At the archives we film deceased people's probate records. Usually we only have time to film but every once in a while we are touched by how real these people were and the lives they lived. I would like to share a few stories from letters we have read.
Story 1: A young soldier had served courageously and had just been discharged from the armed services. Some chaps (buddies) and him decided to go to Italy before heading back home. They met some Italian women and were seeing the sights with them. They all wanted a picture together so this young man decided to go across the street on the corner to get a better shot. As he was standing there a driver came around the corner too fast, lost control of the car and hit the young soldier. He was rushed to the hospital but died before getting there. This was told in a letter written to his parents by a friend who had witnessed the accident.
Story 2: Don noticed a letter from a soldier on leave written to his parents. He was so excited to be on leave and he talked about finally having good food at a restaurant and about it being served on silver trays.
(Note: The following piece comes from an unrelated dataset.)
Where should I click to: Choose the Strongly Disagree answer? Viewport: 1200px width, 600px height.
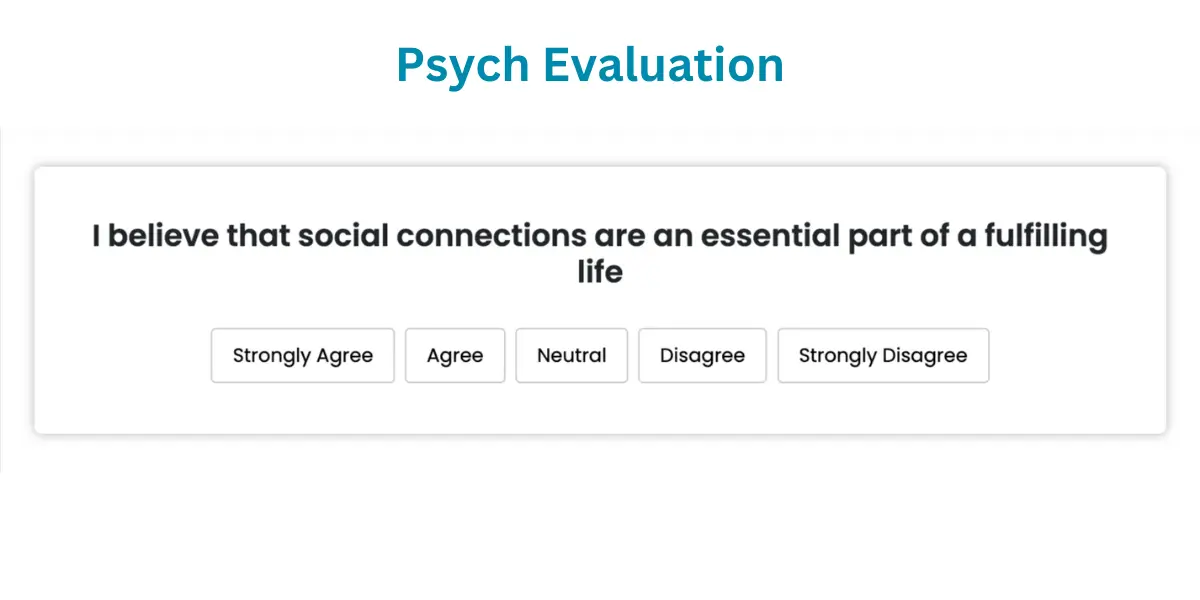[x=883, y=355]
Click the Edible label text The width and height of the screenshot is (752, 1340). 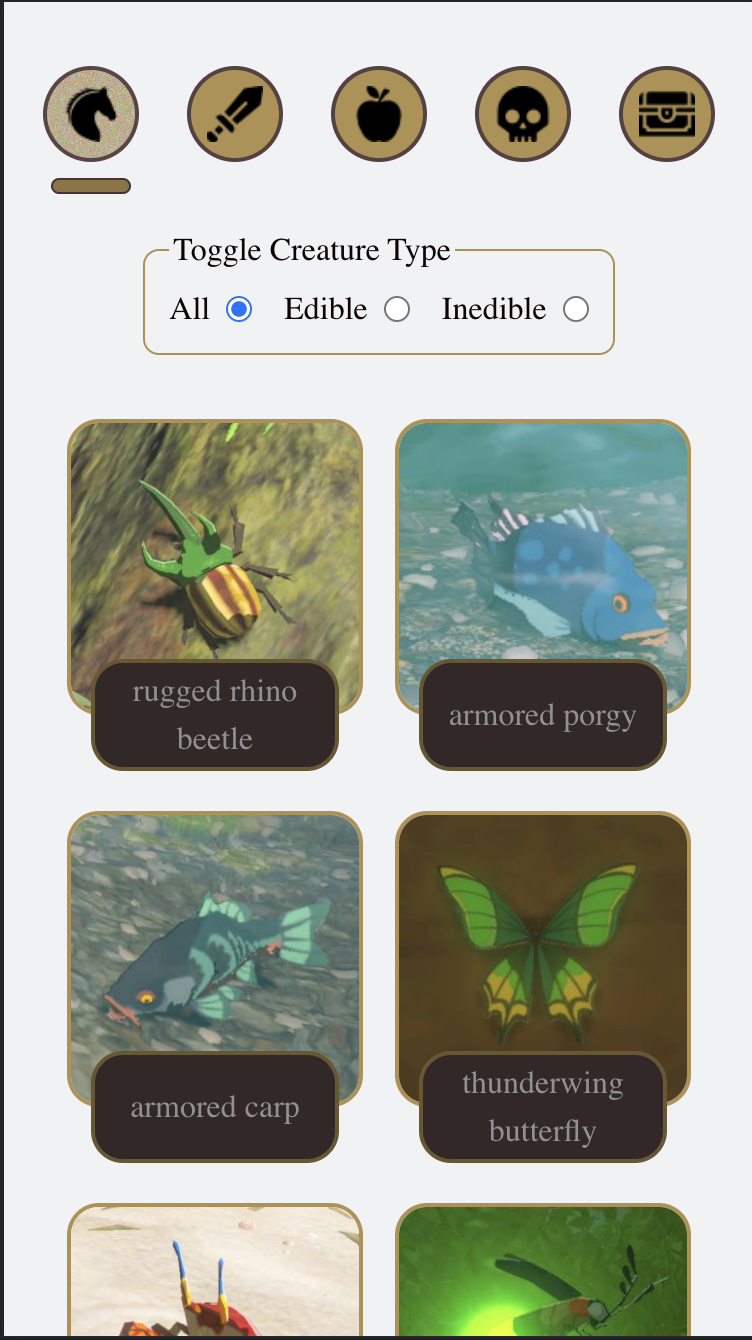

He and his friends also spent time at the beach. In the letter he talked about sending a birthday present for his mom's birthday and how he hoped she would receive it soon. He told about a friend who had died in the war and about visiting his grave. He was so happy and full of life in that letter. The letter was dated the middle of July and then the next document Don filmed was a letter notifying his parents of his death. There was only about seven days between his letter and the letter from the armed service. He was killed in action.
Story 3: There was a movie a long time ago with Steve McQueen titled "The Great Escape". It was about the escape of prisoners from a German POW camp. Some tried to escape but were recaptured and later murdered by the Germans.
Today we ran across a Memorial Service form for the Royal Air Force, Dominion and Allied Air Force Officers who were shot by the Germans after escaping from Stalag Luft 111, March 1944. There were two New Zealand officers on that list and the probate record was for one of those men. His name was A.G. Christensen.
It is very hard now during the World War II era to see all the military death certificates and even harder to see the letters written to parents informing them of the death of their son.